In principle, we agree with the comment. However, tables 3 and 4 include a lot of data with several variables which make it difficult to represent the entire results in one or few clear figures. After several attempts, we obtained 12 figures (one for each CLPP substrates for bacteria and fungi), but the displayed data and the information was too small and poorly readable. Therefore, we’d prefer to leave such results on tables.

Discussion:

The discussion interpretate the results and shows how these results relates to the literature review. Authors should indicate the numbers of Tables and Figures, where ever required (where ever the results are mentioned). All (own) results needs to be mentioned and discussed.

As suggested, we carefully checked all the subsections of the discussion, to be sure that all the results were mentioned and discussed, with the proper indication to the numbers of Tables/Figures.

In section 4.1 “Soil respiration, N ammonification, ATP and microbial biomass” all the main results obtained in this work were mentioned and discussed, referring to Figure 1 (but also Table 2 and Figure 3), except for the data of microbial biomass (dsDNA). In fact, although we used dsDNA data for correlation and multivariate analysis (PCA) and final discussion, we did not include it into the results and discussion sections. We really apologize for this. So, we added the missing information in the Result section (lines 292-298) and in the Discussion (lines 673-675), as well as an additional figure included in the supplementary materials (Figure S2).

In section 4.2 “Soil enzymatic activities” we discussed data included in Table 2. In addition, we specified the Tables and Figures referred to microbial biomass and CLPP mentioned in the second part of the section (lines 715-716).

In section 4.3 “Soil community level physiological profile” we discussed about CLPP result.
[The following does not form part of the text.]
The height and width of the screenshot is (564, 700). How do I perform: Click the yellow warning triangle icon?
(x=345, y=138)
Thus, we added an indication to Figure 2 as well as to Tables 3 and 4 (line 774) and Figure 5 (line 791) which have not been mentioned in the previous version.
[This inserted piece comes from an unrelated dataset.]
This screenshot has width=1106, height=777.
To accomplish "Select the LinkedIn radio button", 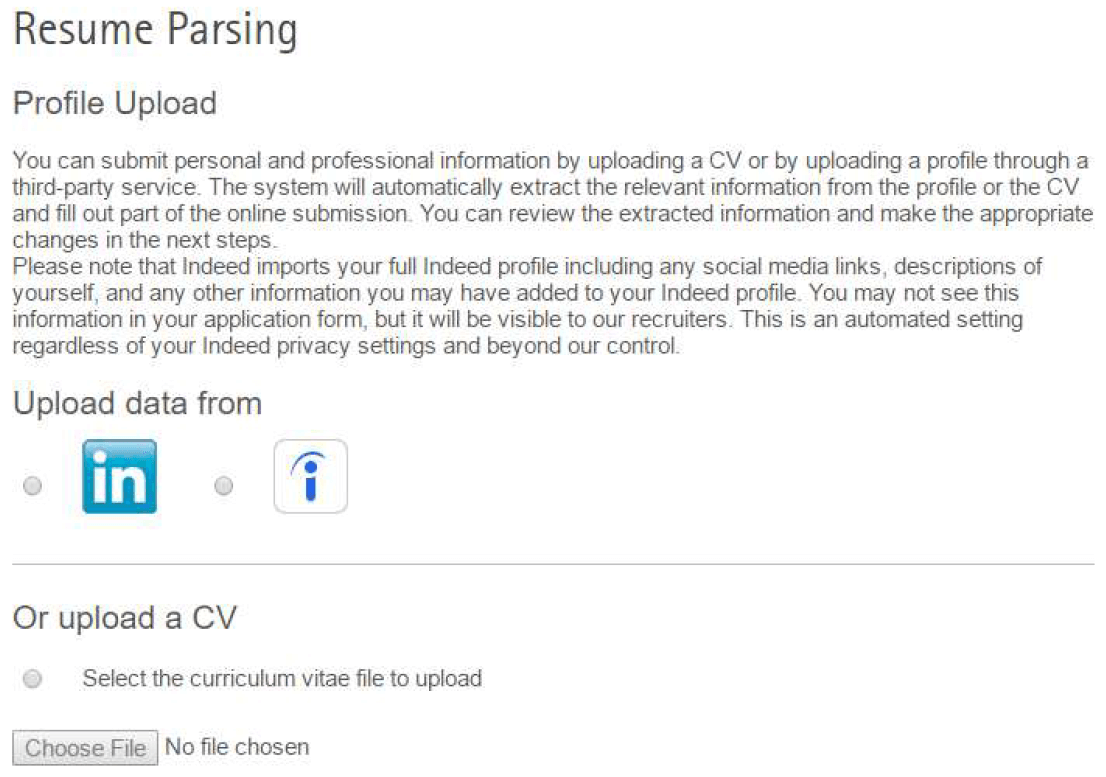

In section 4.4 “Bacterial and fungal community structure” we added a reference to Figure S1 (line 811) for the discussion of microbial community structure and in section 4.5 “The effect of inocula and substrates” we discussed about the results of the multivariate analysis, adding a specific mention to Figure 6.

References:

The ‘References’ part needs to be prepared in accordance with the principles of editing.

We modified the entire reference section, according to the journal’s indications.